TASK BRIEF: Once the line holding "Herkunftsgebiet 840 (63, 877)" is found, output it and all remaining lines of the data exactly, with every picture left out.

GIVEN ENTRIES:
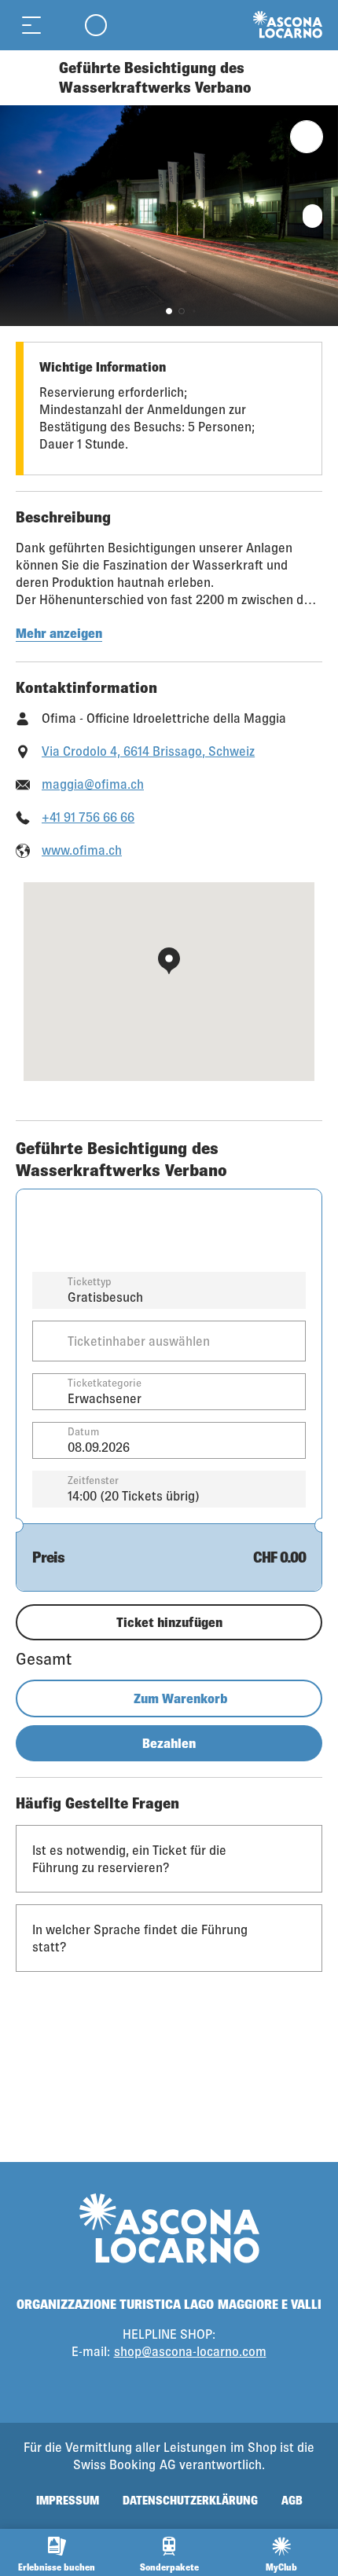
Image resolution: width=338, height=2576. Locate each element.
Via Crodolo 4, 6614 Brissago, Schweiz (148, 750)
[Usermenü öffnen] (96, 24)
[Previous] (29, 77)
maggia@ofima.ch (93, 783)
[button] (169, 311)
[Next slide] (322, 215)
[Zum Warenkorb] (63, 24)
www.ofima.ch (82, 849)
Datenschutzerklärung (190, 2500)
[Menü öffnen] (31, 24)
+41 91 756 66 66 (88, 816)
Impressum (67, 2500)
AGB (292, 2500)
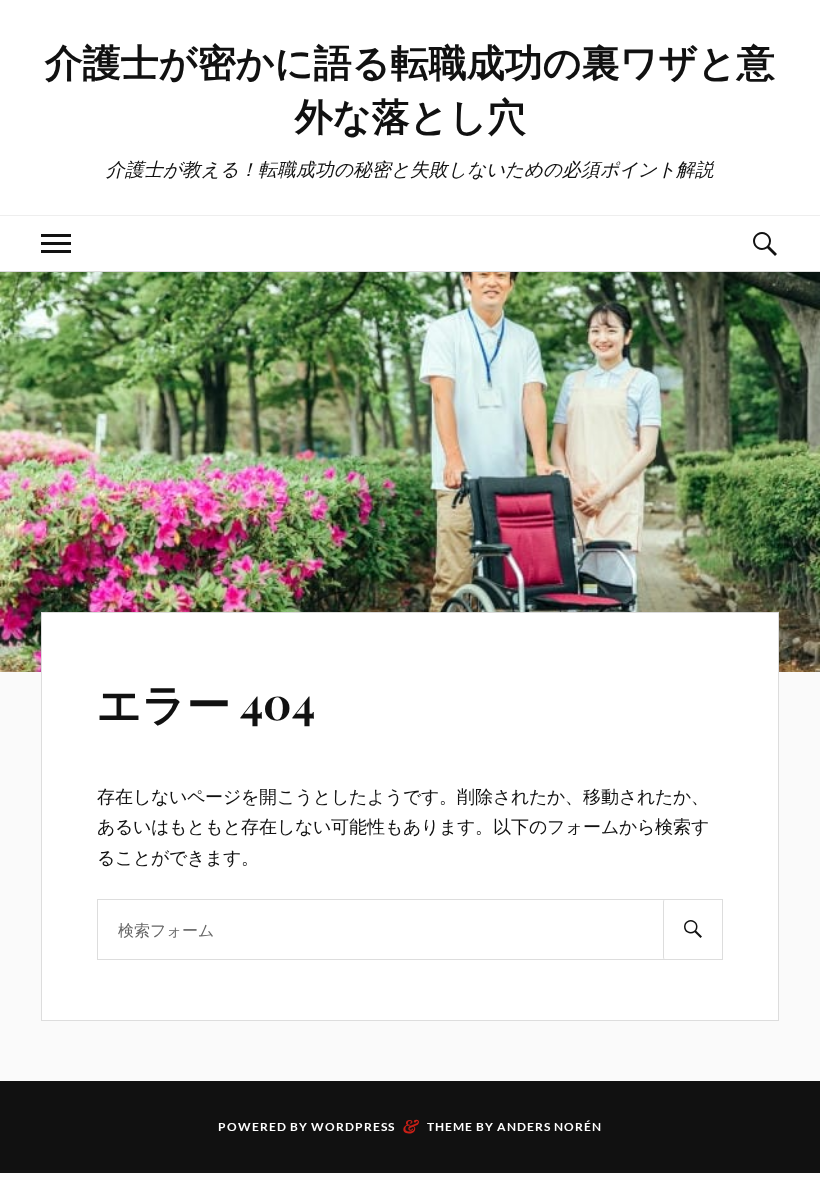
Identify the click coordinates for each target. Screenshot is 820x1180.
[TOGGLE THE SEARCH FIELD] (764, 243)
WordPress (353, 1126)
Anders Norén (549, 1126)
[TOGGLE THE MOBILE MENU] (56, 243)
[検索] (693, 929)
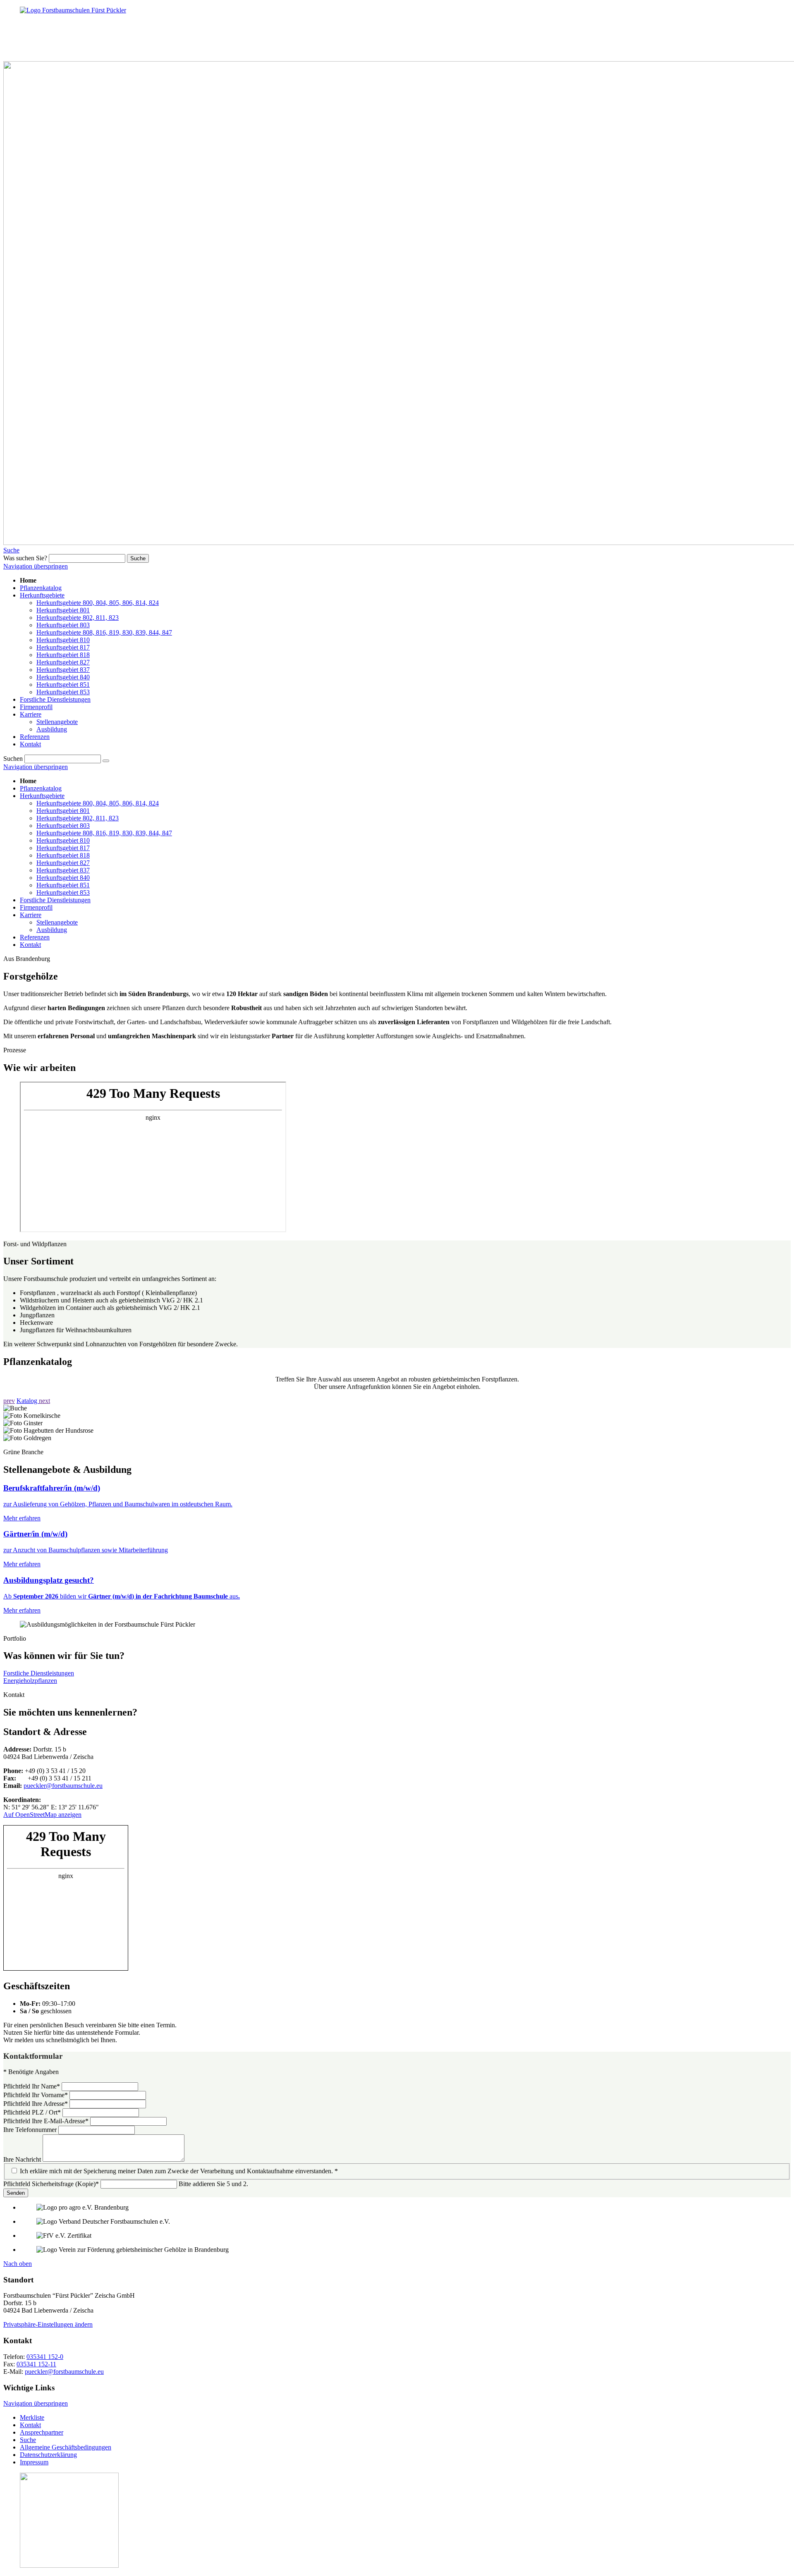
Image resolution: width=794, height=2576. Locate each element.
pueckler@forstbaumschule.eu (63, 1785)
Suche (11, 550)
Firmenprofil (36, 907)
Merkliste (32, 2417)
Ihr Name (31, 2086)
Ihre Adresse (35, 2103)
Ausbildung (51, 929)
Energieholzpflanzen (30, 1680)
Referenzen (35, 937)
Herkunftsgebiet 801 (63, 810)
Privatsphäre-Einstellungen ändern (48, 2324)
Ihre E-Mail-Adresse (45, 2120)
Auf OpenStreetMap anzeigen (42, 1814)
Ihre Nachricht (23, 2159)
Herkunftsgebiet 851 (63, 885)
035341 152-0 (44, 2356)
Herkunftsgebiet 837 (63, 870)
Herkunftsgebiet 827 (63, 862)
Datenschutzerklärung (48, 2454)
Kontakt (30, 944)
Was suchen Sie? (25, 558)
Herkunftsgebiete (42, 795)
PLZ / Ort (32, 2112)
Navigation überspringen (35, 566)
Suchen (13, 758)
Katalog (28, 1400)
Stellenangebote (57, 922)
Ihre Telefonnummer (30, 2129)
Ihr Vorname (35, 2094)
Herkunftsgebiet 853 (63, 892)
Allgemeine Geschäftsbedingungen (65, 2447)
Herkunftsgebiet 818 (63, 855)
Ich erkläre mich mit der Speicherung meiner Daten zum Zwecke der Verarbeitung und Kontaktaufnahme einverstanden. (179, 2171)
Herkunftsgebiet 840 (63, 877)
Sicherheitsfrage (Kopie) (51, 2183)
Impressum (34, 2462)
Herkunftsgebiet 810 (63, 840)
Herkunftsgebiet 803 (63, 825)
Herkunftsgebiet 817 (63, 847)
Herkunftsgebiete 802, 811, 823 (77, 818)
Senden (16, 2193)
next (44, 1400)
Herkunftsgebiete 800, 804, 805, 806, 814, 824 (97, 803)
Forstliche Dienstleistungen (55, 899)
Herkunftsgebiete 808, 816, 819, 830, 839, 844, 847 (104, 832)
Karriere (30, 914)
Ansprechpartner (41, 2432)
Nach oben (17, 2263)
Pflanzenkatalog (41, 788)
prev (9, 1400)
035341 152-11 (36, 2364)
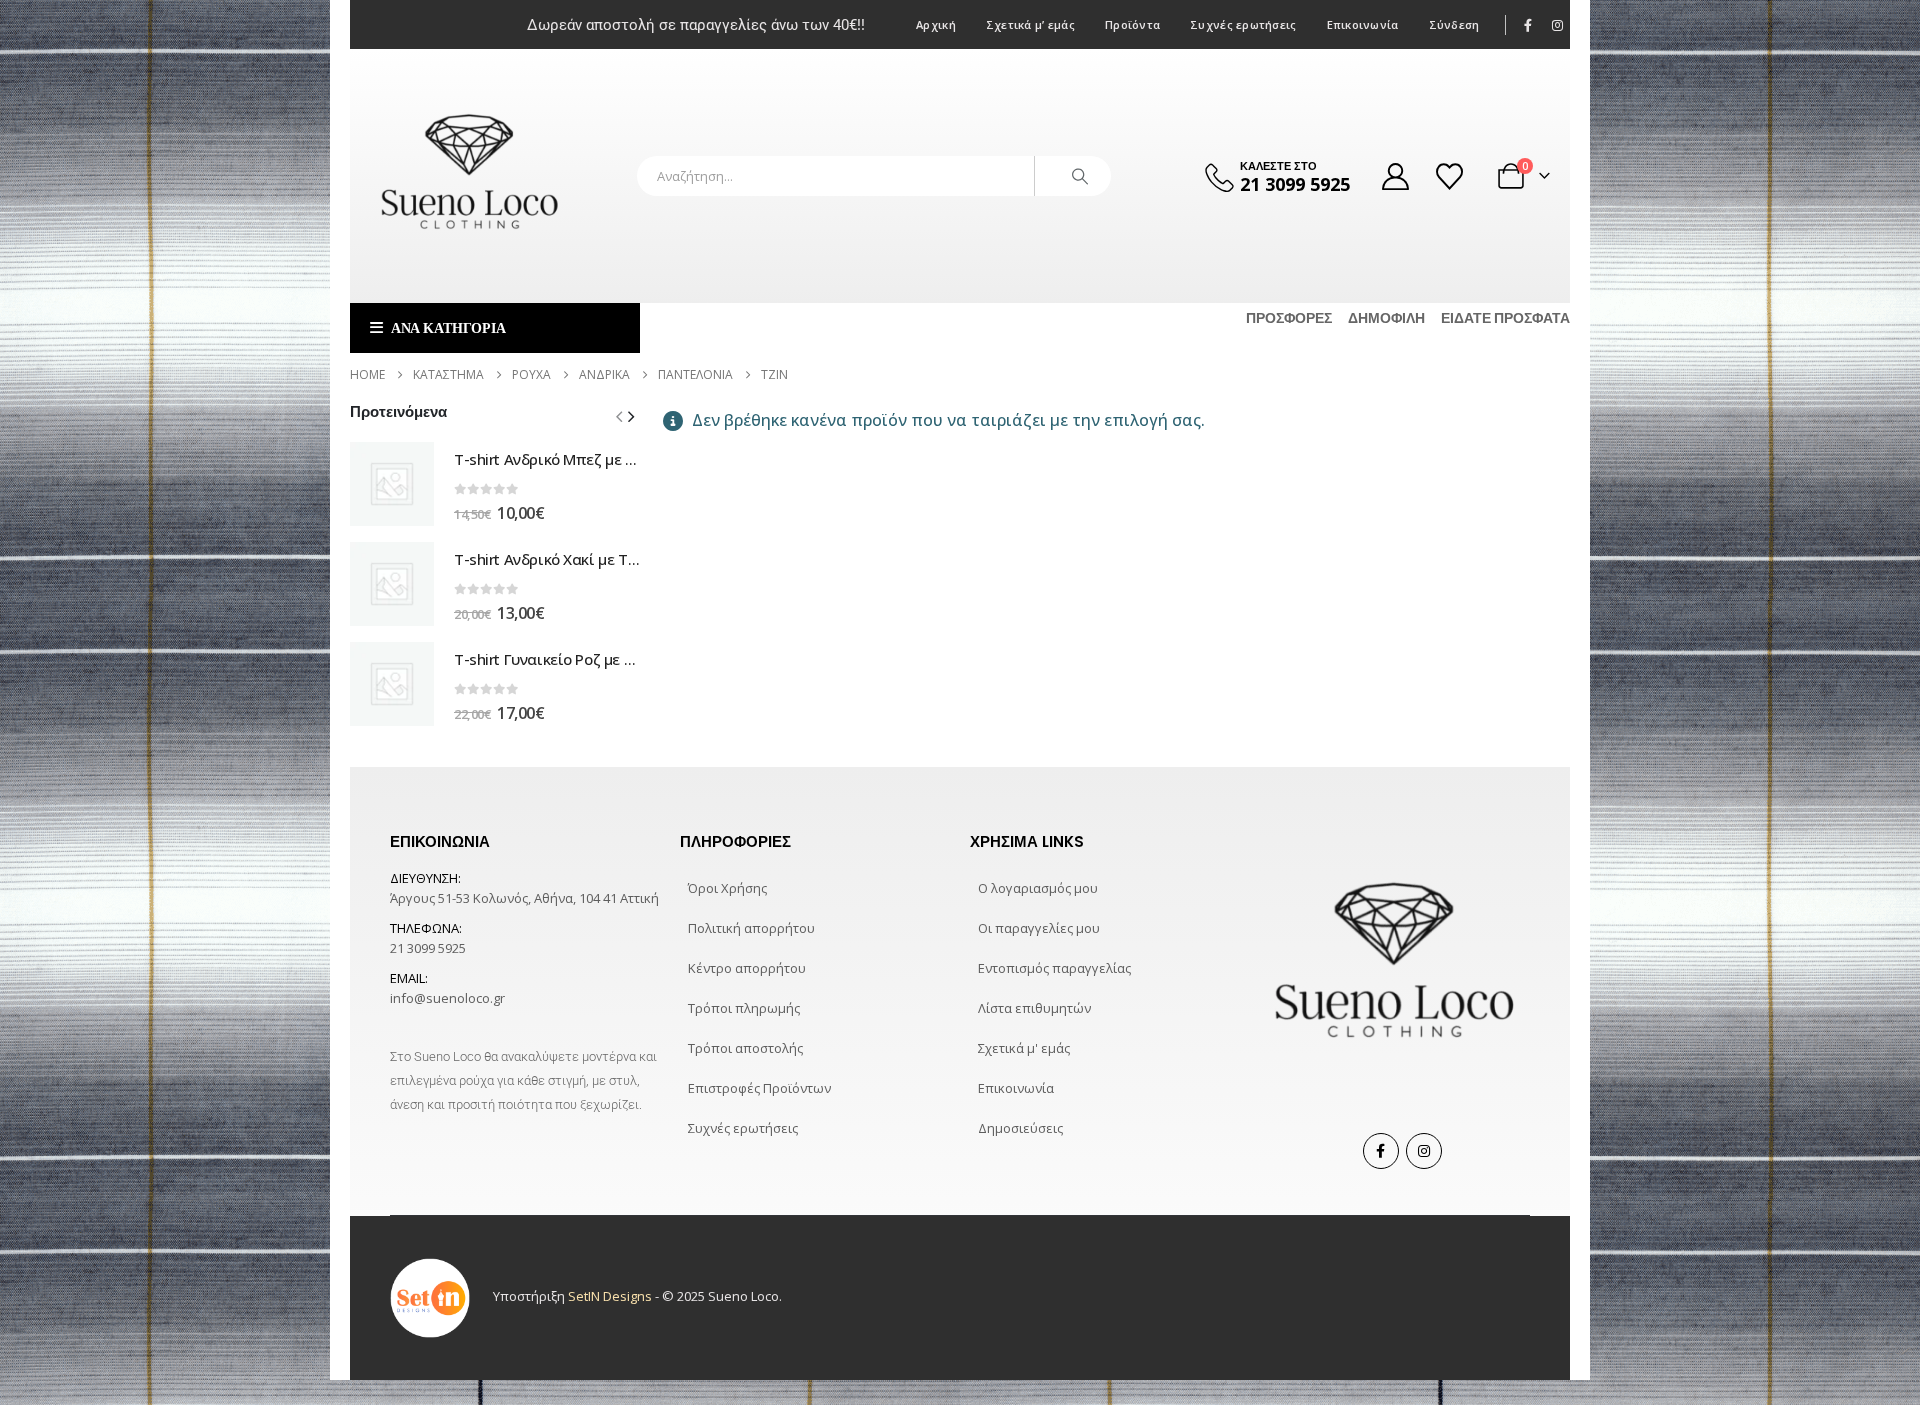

RESPONSE:
Herkunftsgebiet 840 (63, 877)
Sicherheitsfrage (Kopie) (51, 2183)
Impressum (34, 2462)
Herkunftsgebiet 810 (63, 840)
Herkunftsgebiet 803 (63, 825)
Herkunftsgebiet 817 (63, 847)
Herkunftsgebiete 802, 811, 823 (77, 818)
Senden (16, 2193)
next (44, 1400)
Herkunftsgebiete 800, 804, 805, 806, 814, 824 (97, 803)
Forstliche Dienstleistungen (55, 899)
Herkunftsgebiete 808, 816, 819, 830, 839, 844, 847 (104, 832)
Karriere (30, 914)
Ansprechpartner (41, 2432)
Nach oben (17, 2263)
Pflanzenkatalog (41, 788)
prev (9, 1400)
035341 152-11 (36, 2364)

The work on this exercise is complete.